Segment Open

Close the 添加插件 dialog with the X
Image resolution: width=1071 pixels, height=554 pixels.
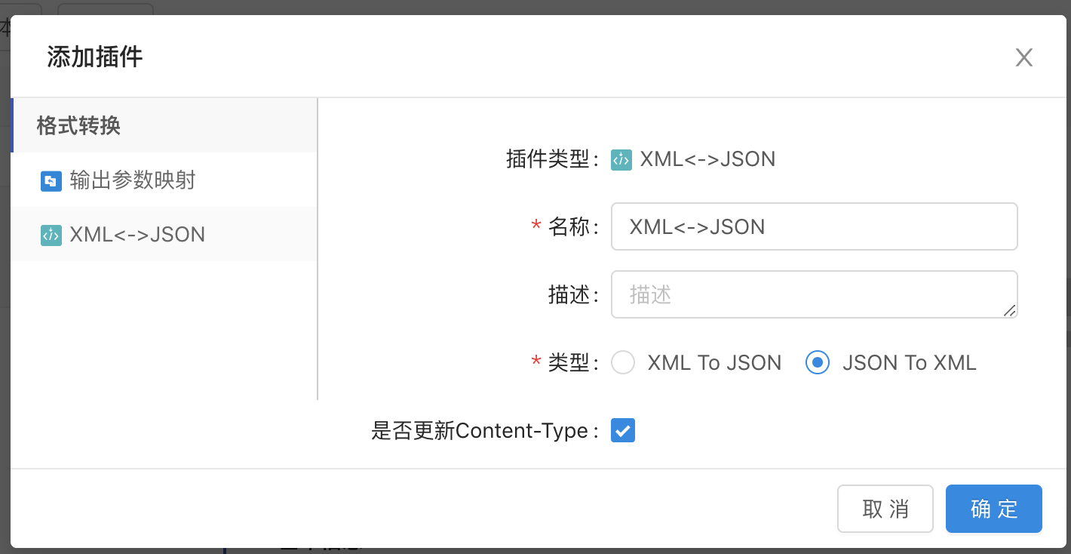point(1023,57)
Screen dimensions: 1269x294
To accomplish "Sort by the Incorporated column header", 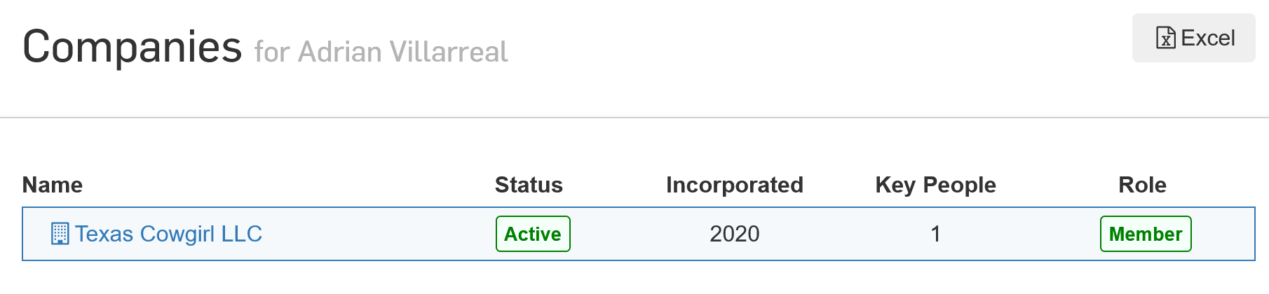I will (735, 185).
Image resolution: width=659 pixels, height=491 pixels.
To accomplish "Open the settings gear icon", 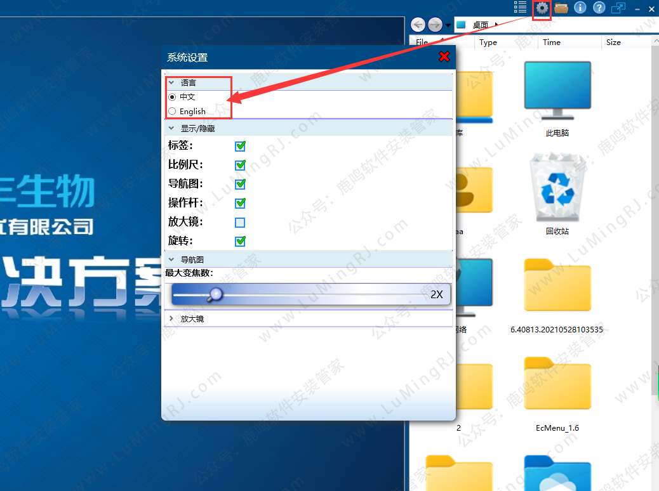I will tap(542, 8).
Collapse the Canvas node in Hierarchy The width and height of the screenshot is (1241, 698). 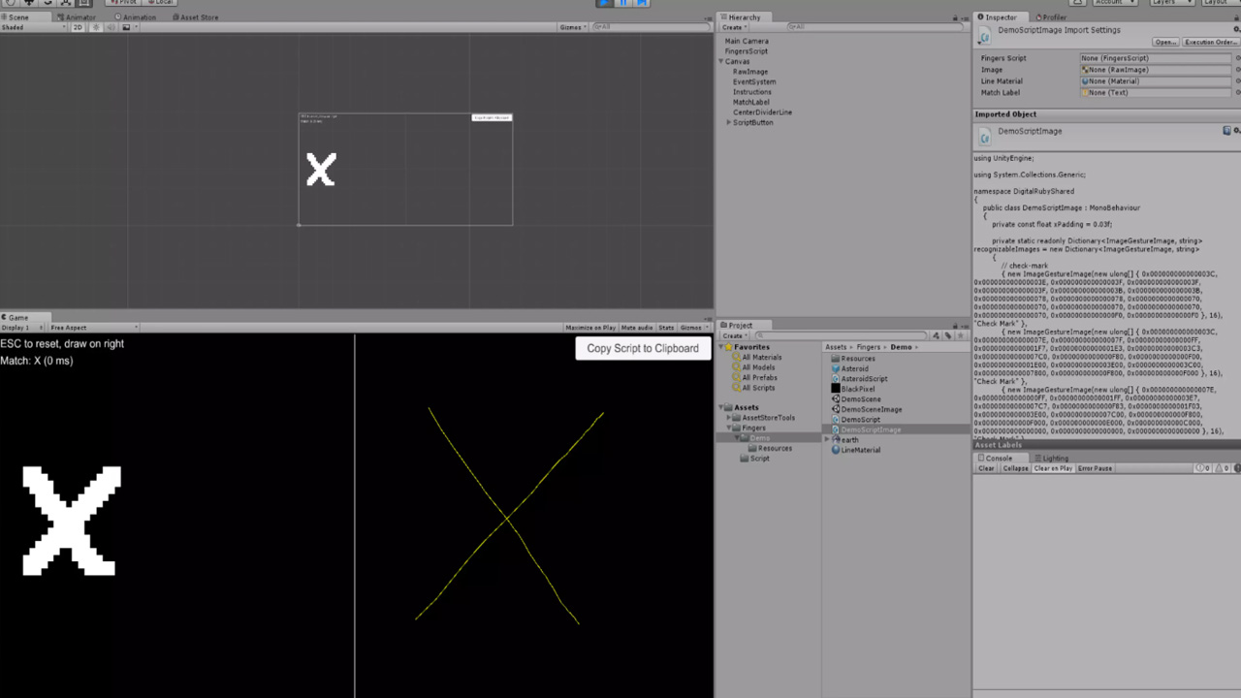coord(721,62)
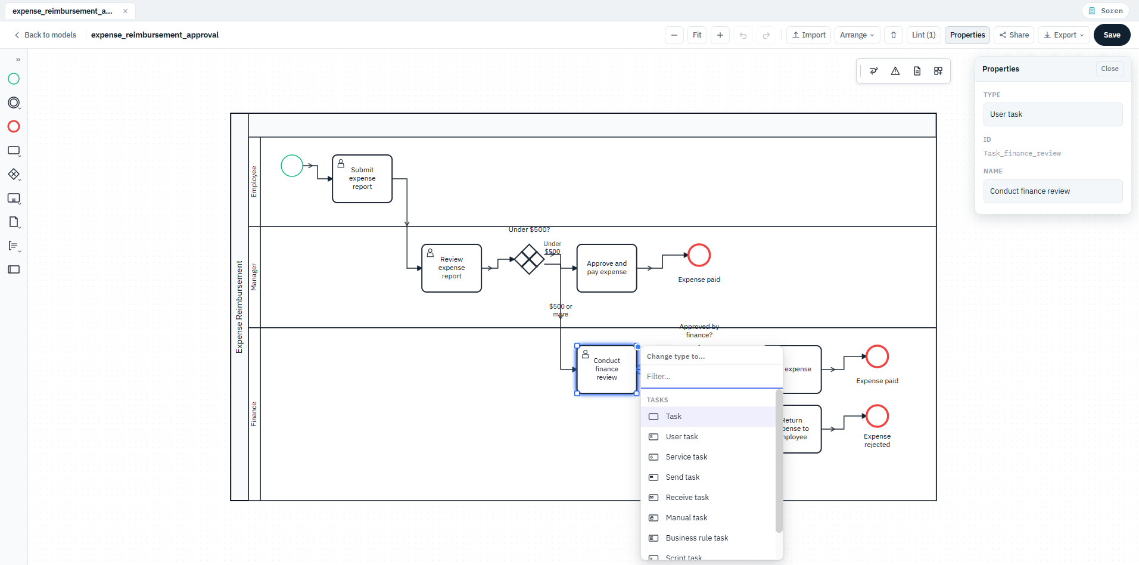Click the warning triangle icon in canvas toolbar
1139x565 pixels.
[895, 71]
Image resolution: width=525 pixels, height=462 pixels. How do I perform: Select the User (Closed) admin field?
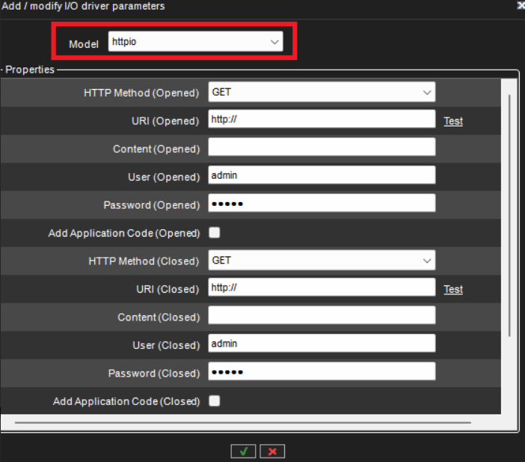[322, 344]
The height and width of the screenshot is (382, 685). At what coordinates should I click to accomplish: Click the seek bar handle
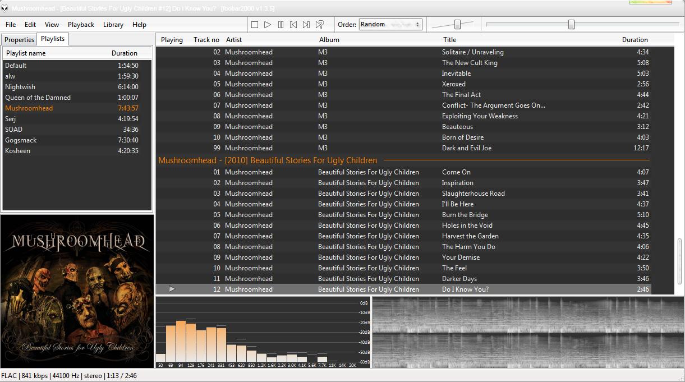click(x=571, y=24)
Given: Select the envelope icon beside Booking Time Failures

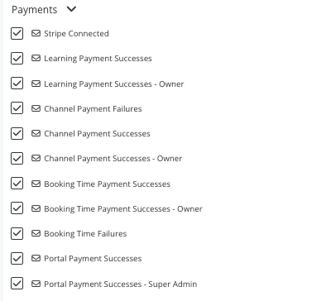Looking at the screenshot, I should click(x=36, y=233).
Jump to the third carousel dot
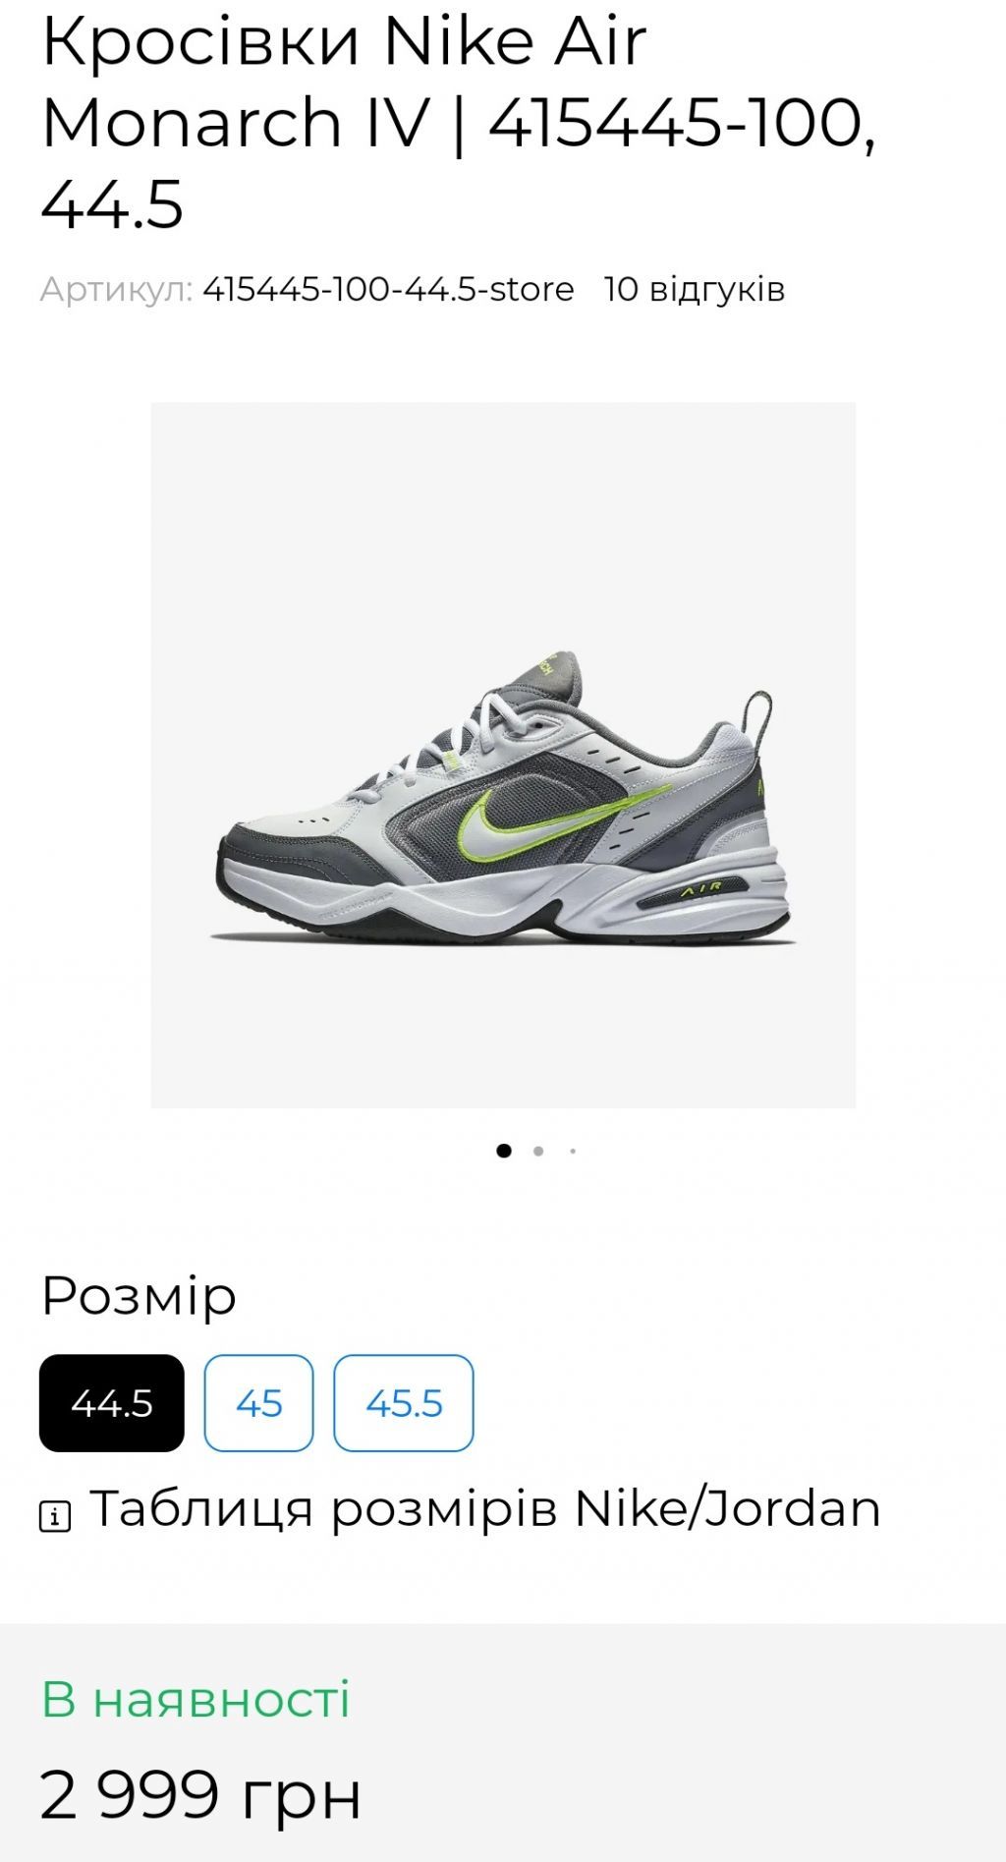 point(573,1151)
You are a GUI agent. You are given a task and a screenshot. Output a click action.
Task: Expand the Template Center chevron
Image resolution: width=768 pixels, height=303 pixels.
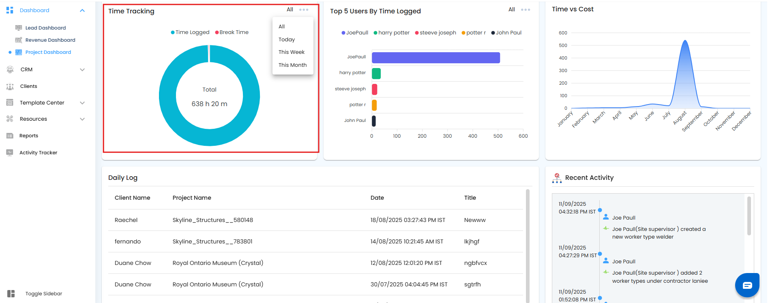82,103
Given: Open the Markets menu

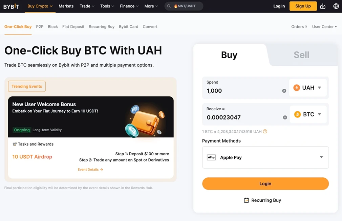Looking at the screenshot, I should coord(66,6).
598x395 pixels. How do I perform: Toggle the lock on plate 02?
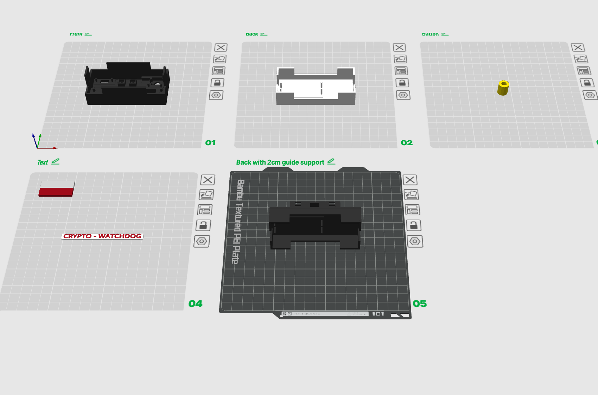tap(402, 83)
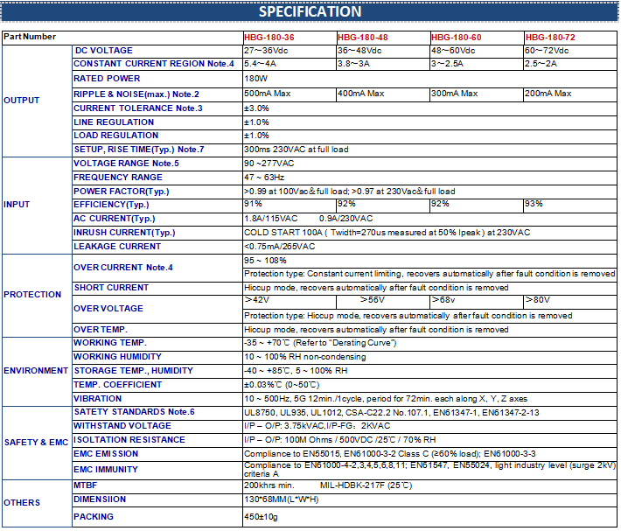Select the OUTPUT section label
This screenshot has height=531, width=621.
(22, 100)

Segment Closed

> Exercise requirements
The answer must be the exact lines from the line with "You are a GUI" to the final line of the data, both ends included, with no pictures.

> Answer section
You are a GUI agent. You are given a task and a screenshot. Output a click action.
Task: Expand the Template Center chevron
Image resolution: width=768 pixels, height=303 pixels.
82,103
Given: Open the Markets menu

Looking at the screenshot, I should coord(66,6).
598x395 pixels. How do I perform: Toggle the lock on plate 02?
tap(402, 83)
Select the OUTPUT section label
This screenshot has height=531, width=621.
(22, 100)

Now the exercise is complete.